▶
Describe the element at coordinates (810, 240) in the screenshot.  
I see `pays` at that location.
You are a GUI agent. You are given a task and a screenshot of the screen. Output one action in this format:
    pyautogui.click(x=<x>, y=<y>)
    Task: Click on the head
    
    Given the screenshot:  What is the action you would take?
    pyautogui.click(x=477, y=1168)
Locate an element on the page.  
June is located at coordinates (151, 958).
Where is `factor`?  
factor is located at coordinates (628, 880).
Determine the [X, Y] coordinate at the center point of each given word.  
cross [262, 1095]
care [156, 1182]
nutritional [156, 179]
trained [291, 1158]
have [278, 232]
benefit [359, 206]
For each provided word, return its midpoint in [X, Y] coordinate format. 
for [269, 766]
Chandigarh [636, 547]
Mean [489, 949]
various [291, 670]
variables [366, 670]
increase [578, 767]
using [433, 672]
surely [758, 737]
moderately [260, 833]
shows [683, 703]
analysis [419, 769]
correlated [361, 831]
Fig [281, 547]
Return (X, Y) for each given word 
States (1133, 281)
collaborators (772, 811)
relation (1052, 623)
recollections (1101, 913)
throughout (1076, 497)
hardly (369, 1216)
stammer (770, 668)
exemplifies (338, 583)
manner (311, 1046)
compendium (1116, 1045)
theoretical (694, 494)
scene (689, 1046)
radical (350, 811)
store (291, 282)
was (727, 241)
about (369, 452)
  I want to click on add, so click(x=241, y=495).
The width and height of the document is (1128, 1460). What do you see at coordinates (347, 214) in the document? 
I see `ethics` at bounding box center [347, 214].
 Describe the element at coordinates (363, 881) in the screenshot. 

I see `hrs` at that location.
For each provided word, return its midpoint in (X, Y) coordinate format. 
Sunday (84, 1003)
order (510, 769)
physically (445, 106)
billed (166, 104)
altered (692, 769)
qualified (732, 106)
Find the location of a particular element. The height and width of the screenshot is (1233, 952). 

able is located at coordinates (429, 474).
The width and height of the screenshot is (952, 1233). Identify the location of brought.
◀
• _What is required_
Please convert every line of the records above into a JSON list of strings, one string per line, leaving out blank lines.

• _Output_
[
  "Describe the element at coordinates (810, 240) in the screenshot.  ",
  "I see `pays` at that location.",
  "You are a GUI agent. You are given a task and a screenshot of the screen. Output one action in this format:",
  "    pyautogui.click(x=<x>, y=<y>)",
  "    Task: Click on the head",
  "    Given the screenshot:  What is the action you would take?",
  "    pyautogui.click(x=477, y=1168)",
  "Locate an element on the page.  ",
  "June is located at coordinates (151, 958).",
  "Where is `factor`?  ",
  "factor is located at coordinates (628, 880).",
  "Determine the [X, Y] coordinate at the center point of each given word.  ",
  "cross [262, 1095]",
  "care [156, 1182]",
  "nutritional [156, 179]",
  "trained [291, 1158]",
  "have [278, 232]",
  "benefit [359, 206]",
  "For each provided word, return its midpoint in [X, Y] coordinate format. ",
  "for [269, 766]",
  "Chandigarh [636, 547]",
  "Mean [489, 949]",
  "various [291, 670]",
  "variables [366, 670]",
  "increase [578, 767]",
  "using [433, 672]",
  "surely [758, 737]",
  "moderately [260, 833]",
  "shows [683, 703]",
  "analysis [419, 769]",
  "correlated [361, 831]",
  "Fig [281, 547]",
  "Return (X, Y) for each given word ",
  "States (1133, 281)",
  "collaborators (772, 811)",
  "relation (1052, 623)",
  "recollections (1101, 913)",
  "throughout (1076, 497)",
  "hardly (369, 1216)",
  "stammer (770, 668)",
  "exemplifies (338, 583)",
  "manner (311, 1046)",
  "compendium (1116, 1045)",
  "theoretical (694, 494)",
  "scene (689, 1046)",
  "radical (350, 811)",
  "store (291, 282)",
  "was (727, 241)",
  "about (369, 452)",
  "  I want to click on add, so click(x=241, y=495).",
  "The width and height of the document is (1128, 1460). What do you see at coordinates (347, 214) in the document? ",
  "I see `ethics` at bounding box center [347, 214].",
  " Describe the element at coordinates (363, 881) in the screenshot. ",
  "I see `hrs` at that location.",
  "For each provided word, return its midpoint in (X, Y) coordinate format. ",
  "Sunday (84, 1003)",
  "order (510, 769)",
  "physically (445, 106)",
  "billed (166, 104)",
  "altered (692, 769)",
  "qualified (732, 106)",
  "Find the location of a particular element. The height and width of the screenshot is (1233, 952). ",
  "able is located at coordinates (429, 474).",
  "The width and height of the screenshot is (952, 1233). Identify the location of brought."
]